Forester pegged the cost of constructing a state-of-the-art biological treatment plant at $250 million.

"We have an old plant," Forester said, recalling an incident in 2017 that sent thousands of gallons of wastewater flowing into the lower Niagara River, just below the falls. "This is an aging infrastructure that desperately needs attention at both the state and federal level."

The conversion of the treatment plant to one that uses a biological approach to handling wastewater would significantly reduce the water board's reliance on chemicals whose cost, they say, have increased 227% in the past four years.

"In 2018 chemicals were 9.6% of our budget," Forester said. "Today, they are 26.4% of the budget."
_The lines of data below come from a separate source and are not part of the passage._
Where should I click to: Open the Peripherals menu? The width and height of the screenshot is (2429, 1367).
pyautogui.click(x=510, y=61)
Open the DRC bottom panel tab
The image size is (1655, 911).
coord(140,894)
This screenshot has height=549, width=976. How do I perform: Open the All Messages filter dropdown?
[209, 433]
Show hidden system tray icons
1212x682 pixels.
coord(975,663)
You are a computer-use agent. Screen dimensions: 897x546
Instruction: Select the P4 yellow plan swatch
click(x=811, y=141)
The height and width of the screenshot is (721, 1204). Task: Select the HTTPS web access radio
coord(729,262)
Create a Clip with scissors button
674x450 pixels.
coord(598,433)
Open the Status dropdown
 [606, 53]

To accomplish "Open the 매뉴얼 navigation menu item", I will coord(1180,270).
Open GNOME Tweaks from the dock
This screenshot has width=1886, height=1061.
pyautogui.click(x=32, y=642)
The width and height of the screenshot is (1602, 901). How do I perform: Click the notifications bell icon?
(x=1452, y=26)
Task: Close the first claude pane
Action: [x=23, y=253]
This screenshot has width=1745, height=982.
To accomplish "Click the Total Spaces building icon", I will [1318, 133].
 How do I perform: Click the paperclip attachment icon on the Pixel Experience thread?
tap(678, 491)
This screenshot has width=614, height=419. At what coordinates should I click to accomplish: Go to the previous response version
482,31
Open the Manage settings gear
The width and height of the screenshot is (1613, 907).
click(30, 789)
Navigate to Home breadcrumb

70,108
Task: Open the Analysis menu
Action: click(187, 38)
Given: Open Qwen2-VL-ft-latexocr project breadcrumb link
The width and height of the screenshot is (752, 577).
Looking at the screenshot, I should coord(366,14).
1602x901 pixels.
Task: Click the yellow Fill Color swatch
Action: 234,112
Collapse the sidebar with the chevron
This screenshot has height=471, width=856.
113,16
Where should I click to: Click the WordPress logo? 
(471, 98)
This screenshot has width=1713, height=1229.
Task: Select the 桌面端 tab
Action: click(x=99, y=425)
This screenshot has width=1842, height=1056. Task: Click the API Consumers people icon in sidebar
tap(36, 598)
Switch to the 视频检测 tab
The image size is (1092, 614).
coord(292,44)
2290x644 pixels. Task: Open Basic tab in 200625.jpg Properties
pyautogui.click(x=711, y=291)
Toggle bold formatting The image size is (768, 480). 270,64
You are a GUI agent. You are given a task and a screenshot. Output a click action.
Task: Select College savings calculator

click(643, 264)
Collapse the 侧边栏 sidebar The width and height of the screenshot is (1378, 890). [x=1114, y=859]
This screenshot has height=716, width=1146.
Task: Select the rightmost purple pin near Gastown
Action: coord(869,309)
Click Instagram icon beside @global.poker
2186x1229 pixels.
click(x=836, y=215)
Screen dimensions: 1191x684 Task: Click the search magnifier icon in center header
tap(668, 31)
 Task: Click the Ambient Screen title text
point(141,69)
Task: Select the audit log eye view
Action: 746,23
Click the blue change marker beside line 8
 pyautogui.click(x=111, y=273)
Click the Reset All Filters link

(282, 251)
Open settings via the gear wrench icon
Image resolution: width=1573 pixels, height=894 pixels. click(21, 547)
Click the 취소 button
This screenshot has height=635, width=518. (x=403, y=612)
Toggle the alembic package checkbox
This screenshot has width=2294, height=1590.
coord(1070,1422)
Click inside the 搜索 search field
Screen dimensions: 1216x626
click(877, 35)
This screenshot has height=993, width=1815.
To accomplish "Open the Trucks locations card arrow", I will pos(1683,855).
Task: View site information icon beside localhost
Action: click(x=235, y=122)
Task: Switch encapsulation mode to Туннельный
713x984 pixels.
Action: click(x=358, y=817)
The explanation from Forester was enough to even garner some grudging sympathy from residents speaking at a public hearing on the rate increase.

"I understand (chemical) prices and whatever," said Susan Ford, a retiree. "But I no longer have that big paycheck."

She asked the water board to consider a lower rate for people who use less than the current minimum charged for 13 cubic feet of water.

"Please charge me for what I use," Ford asked.

Forester also said that the industrial base of the city, which once used most of the water service has now declined to a point where residents use the majority of the water supply. The shutdown of Occidental Chemical's Buffalo Avenue plant reduced water board revenue by $800,000.

In a statement released earlier, NFWB Executive Director Abderrahman Zehraoui said the rate increase will "ensure safe, quality drinking water is provided to the surrounding community."

For "average small meter residential customers" bills will go up $45.76 per year. In its public statement, the board said those customers would pay 88-cents a week more for water service.

The rate increase will become effective Jan. 1.

The water board's outside rate consultant had recommended a 10.5% rate increase.